Radio Empire The BBC's Eastern Service and the Emergence of the Global Anglophone Novel by Daniel Ryan Morse

 Radio Empire


The BBC's Eastern Service and the Emergence of the Global Anglophone Novel by Daniel Ryan Morse is a new book by Columbia Press that this time takes in consideration the modernism passing through radio and...literature. 


When was born, the BBC's Eastern Service wanted to be a completely new, different voice, and an answer to the nazi propaganda. 


Soon, it became clear that these programs offered a new way for appreciating culture; poems, novels, important books that marked that years were narrated and literature started to assume a different shape that only radio could present. 


Elizabeth Bowen, James Joyce, E.M. Forster, some of the most important, influential writers passed through the radio with their works.


The first attemp of hypermediacity is not a characteristic of our times; this one was a characteristic of modernism, where a big exposure was searched by the various creatives. 

In doing this, literature and books searched a sort of mediation with a medium, radio, completely different; Bowen adapted her latest novels also for being read on radio programs.


The Eastern Service started to broadcast in Hindustani on May 11 1940. The other service, the English-Language Empire Service started officially on dec.1932; the BBC expanded its offering for giving a different voice, trying for stop the fascist propaganda.


You musn't imagine anyway that the first programs on air were for all people, no: they were for the native elite people of India and for students of universities.


The first chapter takes in consideration the last work of James Joyce, Finnegans Wake, considered absolutely one of the most complicated books every written; this book is one of the favorites of actor Johnny Depp; he confesses that brings this book always with him, because it is a wonderful discovery every time.


Read by the same Joyce on air, we will notice the differentiations that this book will bring with it emotionally before and after the last world war.
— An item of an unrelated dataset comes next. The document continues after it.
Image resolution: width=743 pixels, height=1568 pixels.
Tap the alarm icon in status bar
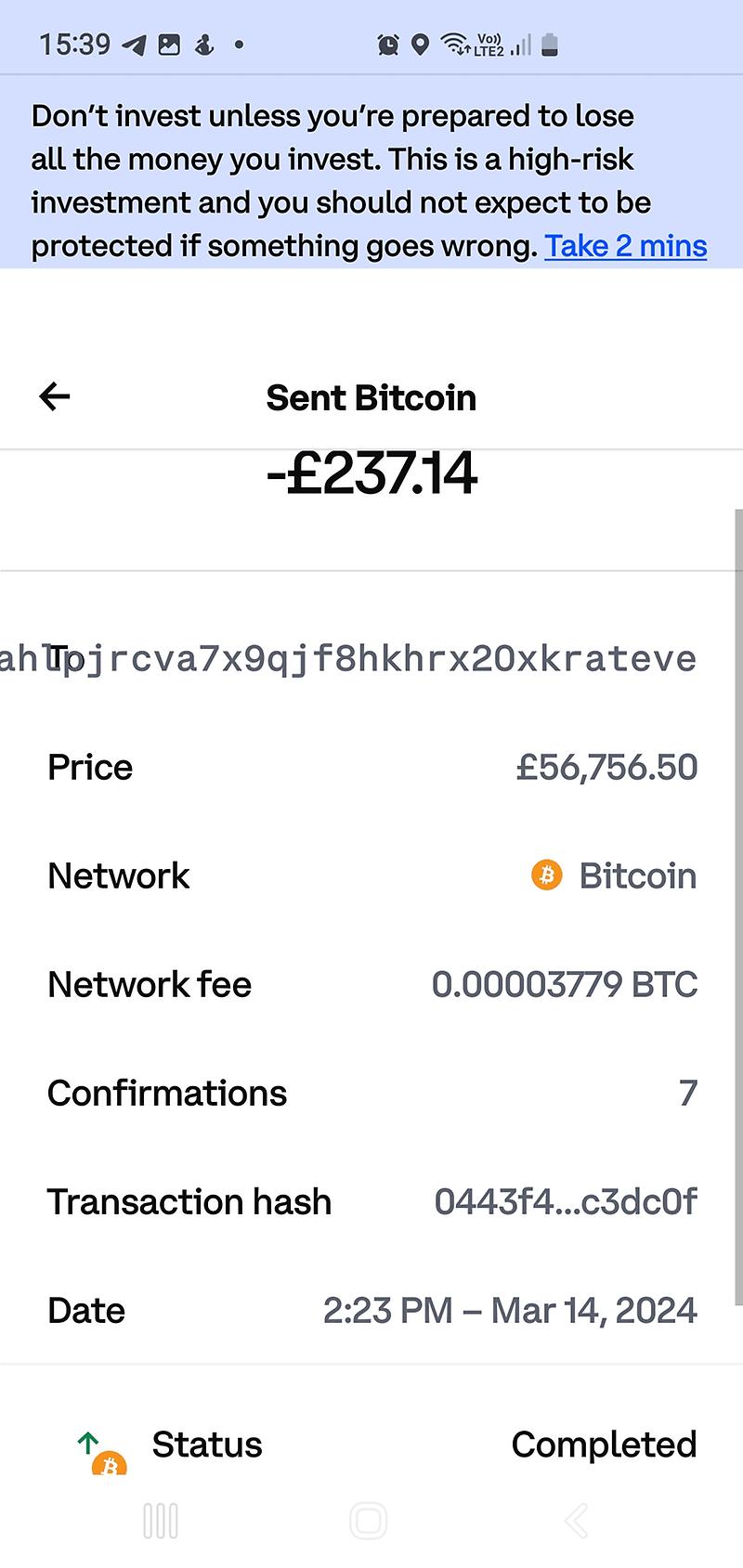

The Wake offers also an important instrument of knowledge about the cultural dynamics of radio broadcasting during the interwar years.


In the second chapter Forster will create many bridges; he will span his action helping authors, speaking of banned books, including the Ulysses by Joyce. 
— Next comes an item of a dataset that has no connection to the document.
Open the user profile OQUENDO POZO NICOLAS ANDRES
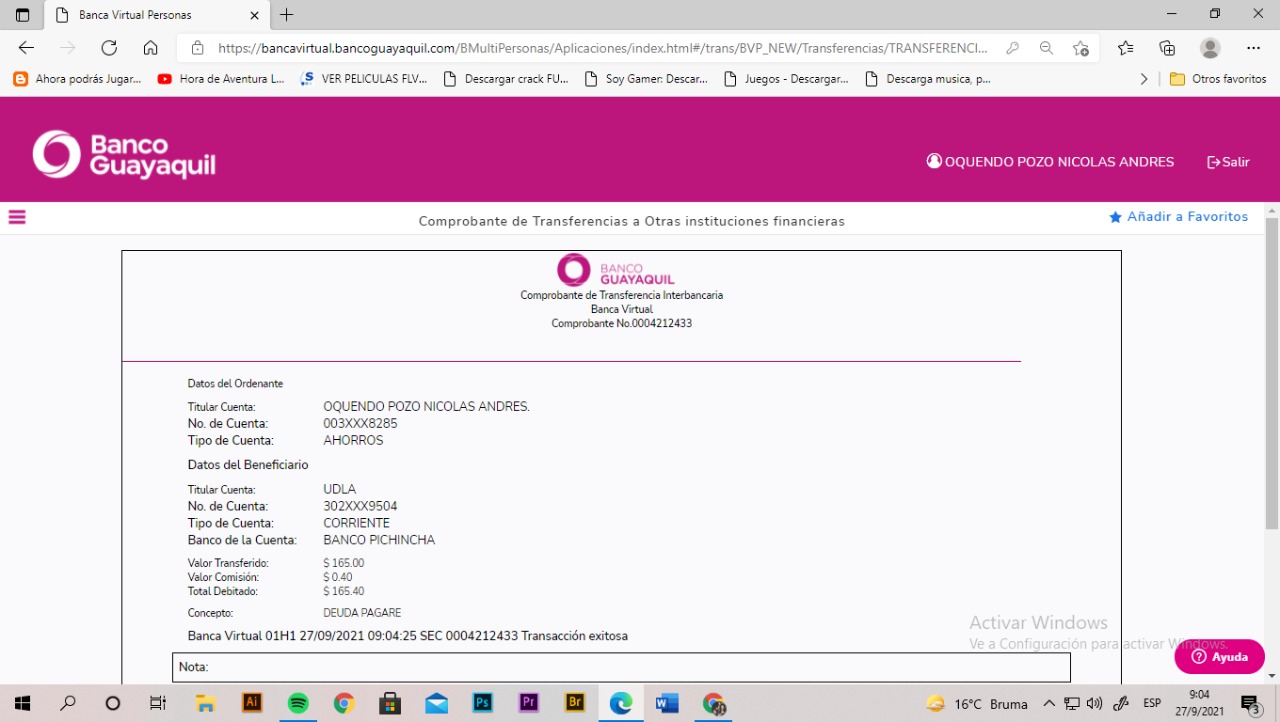 pos(1050,162)
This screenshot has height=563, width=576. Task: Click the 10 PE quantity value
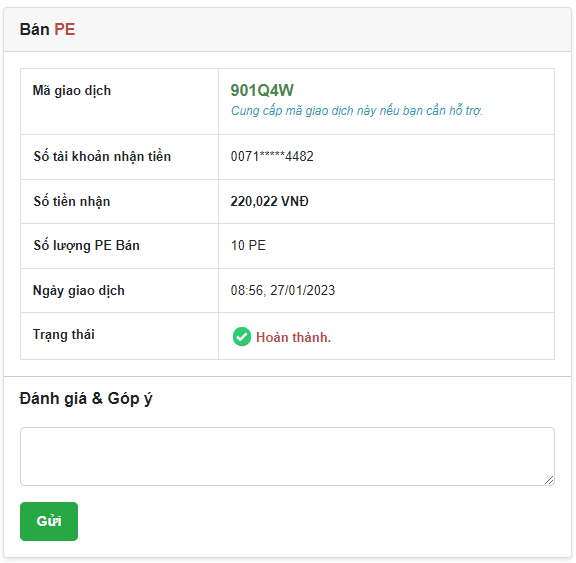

Forster: protagonist of the program Some Books from 1941-1947 loved to give a lot of space to all the literature published and written in India. Considered "at best a closet modernist" someone added that he was "irritating in his refusal to be great." 
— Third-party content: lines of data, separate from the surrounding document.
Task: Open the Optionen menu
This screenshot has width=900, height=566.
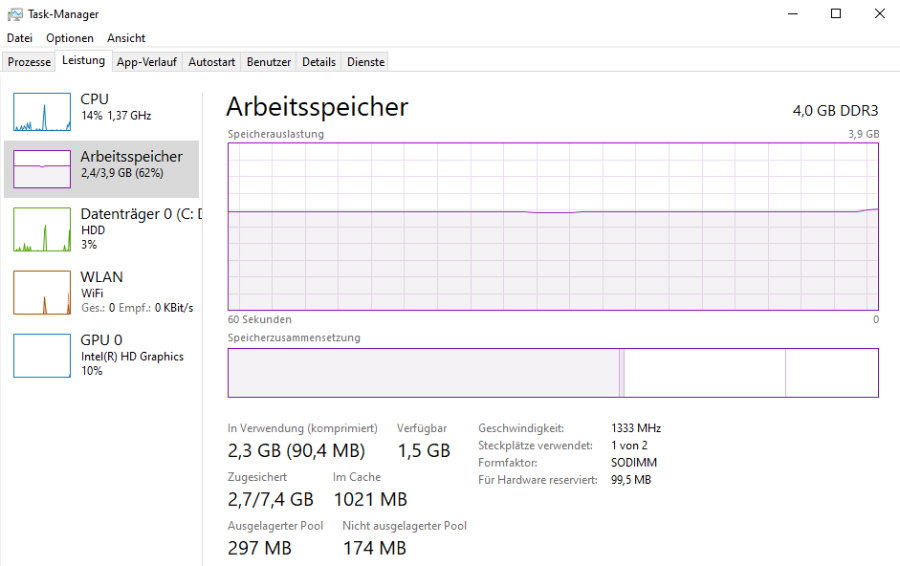Action: (x=70, y=38)
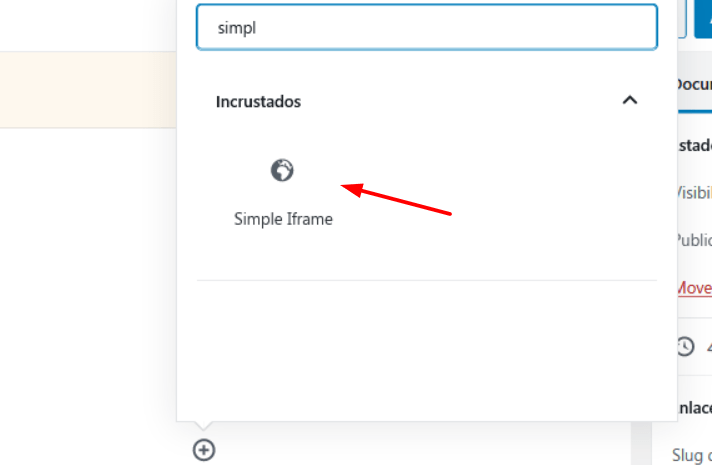Click the beige notice bar on left

click(x=88, y=89)
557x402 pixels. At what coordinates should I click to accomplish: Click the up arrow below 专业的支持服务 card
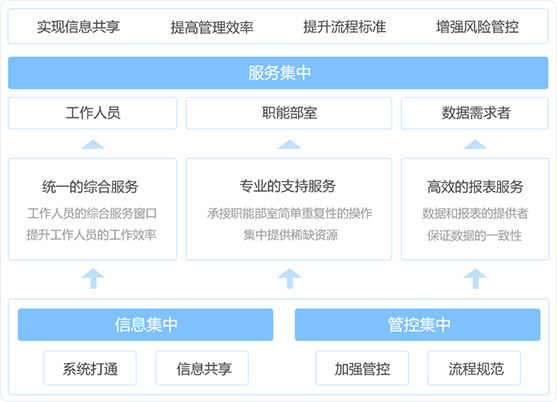[x=289, y=279]
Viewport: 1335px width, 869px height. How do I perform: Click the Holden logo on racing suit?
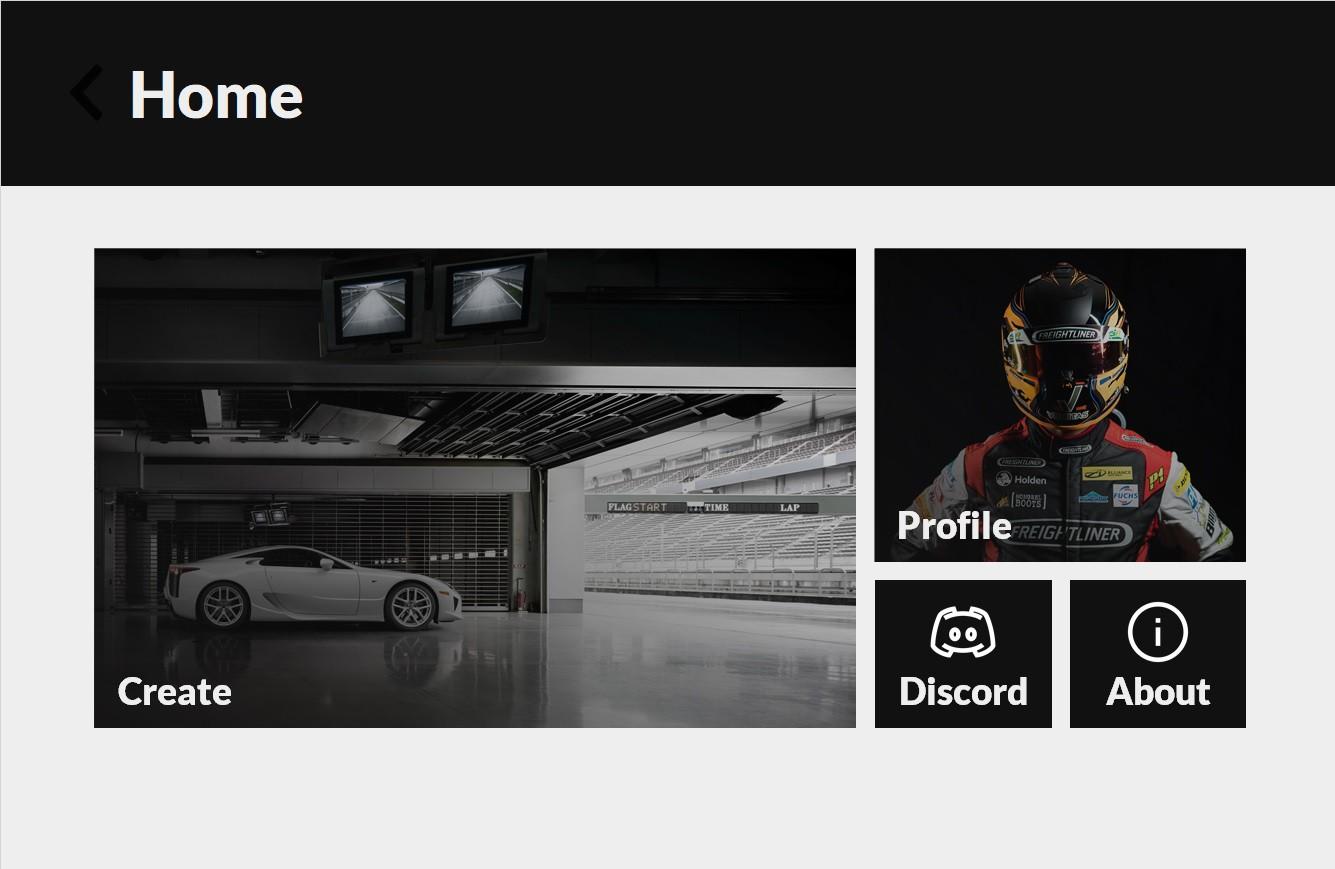[1021, 480]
But Forster, more than to becoming great wanted to expand culture, mixing, promoting, presenting new ideas about british and Indian literature to his listeners. Friendly tone, close to people, Forster for sure was one of the most important vehicles of circulation of people, books, culture from the East to the West, from India, to London and vice-versa. 

In Some Books Forster unified and talked largely of what meant modernism and modernity, and how modernity was accellerating in the entire world. He fought fascism with all himself preferring to treat stories where characters were involved in common domestic problems, not political ones, although one day remarked how, sadly, it was more or less impossible to find books in India where there wasn't commixtion between private existences and policy.

His writing-style was ironic, humble and as a person Forster fought for other writers and their works, while "remaining  reticent about causing trouble with his own fiction" writes Morse. Forster promoted gay literature and helped writers in writing these books. 

Friendship and culture meant to Forster a powerful interaction with social, political, economic forces.


In the third chapter the story of Anand and his vision of modernization, something he felt impatiently, of literature, but also cities, relationship, seeing anyway changes all around him absolutely unsatisfiying. 


Beautiful and stimulating book this one by Columbia!


Highly recommended.


I thank Columbia University Press for the physical copy of the book.